Piratas Do Caribe - No Fim Do Mundo


Quando chegou aos cinemas em 2003, "Piratas do Caribe" bateu recordes de bilheteria ao cativar um público ávido pelas mirabolantes aventuras do capitão Jack Sparrow. A origem do projeto era uma atração dos parques da Disney, e sua versão fílmica parecia recuperar o prazer do puro entretenimento de um gênero popular na Hollywood clássica. Para explorar melhor as possibilidades da franquia, no ano passado a Disney lançou uma continuação.


Os problemas da segunda parte, porém, só se agravam em "Piratas do Caribe - No Fim do Mundo". Enquanto parte do charme do primeiro consistia em criar uma história aventuresca, capitaneada pela extravagância de Sparrow, o filme seguinte passou para os efeitos visuais o papel de manter a octanagem do show. Neste terceiro capítulo, a opção se acentua, com um fiapo de história que não justifica a longuíssima duração (168 minutos). Os desdobramentos do romance entre Elizabeth e Will e o retorno de Sparrow são inutilmente estendidos para sustentar cenas intermináveis, cujo único valor consiste na magnitude dos efeitos.

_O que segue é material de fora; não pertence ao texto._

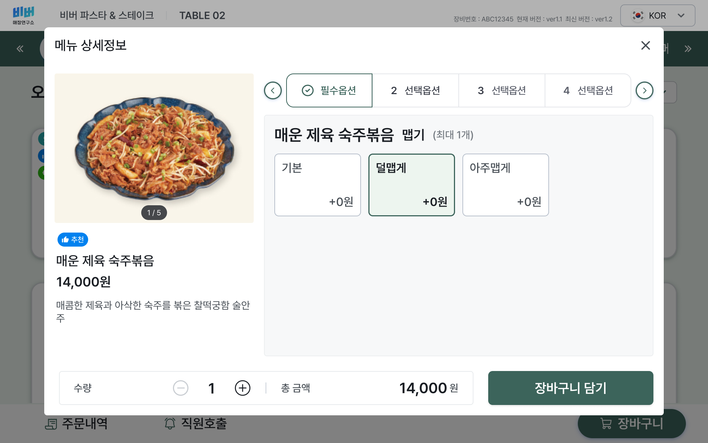Viewport: 708px width, 443px height.
Task: Click the double-left chevron on the category bar
Action: 20,48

Como tudo que é demais enjoa, a sucessão de ataques, saltos, fugas e transformações. Sem oferecer maior interesse pela narrativa, "Piratas" gera o que menos se espera de uma aventura: tédio.

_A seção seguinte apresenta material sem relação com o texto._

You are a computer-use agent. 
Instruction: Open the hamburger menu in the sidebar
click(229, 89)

Filme exagera nos efeitos e causa tédio


Elenco
Johnny Depp (Capitão Jack Sparrow)
Orlando Bloom (Wil Turner)
Keira Knightley (Elizabeth Swann)
Geoffrey Rush (Capitão Barbossa)
Jonathan Pryce (Governador Weatherby Swann)
Bill Nighy (Davy Jones)
Chow Yun-Fat (Capitão Sao Feng)
Tom Hollander (Lorde Cuttler Beckett)
Stellan Skarsgard (Bill Turner)
Kevin McNally (Joshamee Gibbs)
Jack Davenport (Almirante James Norrington)
Mackenzie Crook (Ragetti)
Lee Arenberg (Pintel)
Martin Klebba (Marty)
Greg Ellis (Tenente Groves)
Reggie Lee (Tai Huang)
David Bailie (Cotton)
Naomie Harris (Tia Dalma)
Sergio Calderón (Capitão Villanueva)
Keith Richards (Pai de Jack Sparrow)


Ficha Técnica
Título Original: Pirates of the Caribbean: At World's End
Gênero: Aventura
Tempo de Duração: 168 minutos
Ano de Lançamento (EUA): 2007
Hot Site: http://www.adorocinema.com/hotsites/piratas-do-caribe
Estúdio: Jery Bruckheimer Films / Walt Disney Pictures
Distribuição: Buena Vista Pictures
Direção: Gore Verbinski
Roteiro: Ted Elliott e Terry Rossio, baseado nos personagens criados por Stuart Beattie, Ted Elliott, Terry Rossio e Jay Wolpert
Produção: Jerry Bruckheimer
Música: Hans Zimmer
Fotografia: Dariusz Wolski
Desenho de Produção: Rick Heinrichs
Direção de Arte: John Dexter
Figurino: Liz Dann e Penny Rose
Edição: Stephen E. Rivkin e Craig Wood
Efeitos Especiais: Industrial Light & Magic / Proof / The Orphanage


Curiosidades
- Precedido por Piratas do Caribe - A Maldição do Pérola Negra (2003) e Piratas do Caribe - O Baú da Morte (2006).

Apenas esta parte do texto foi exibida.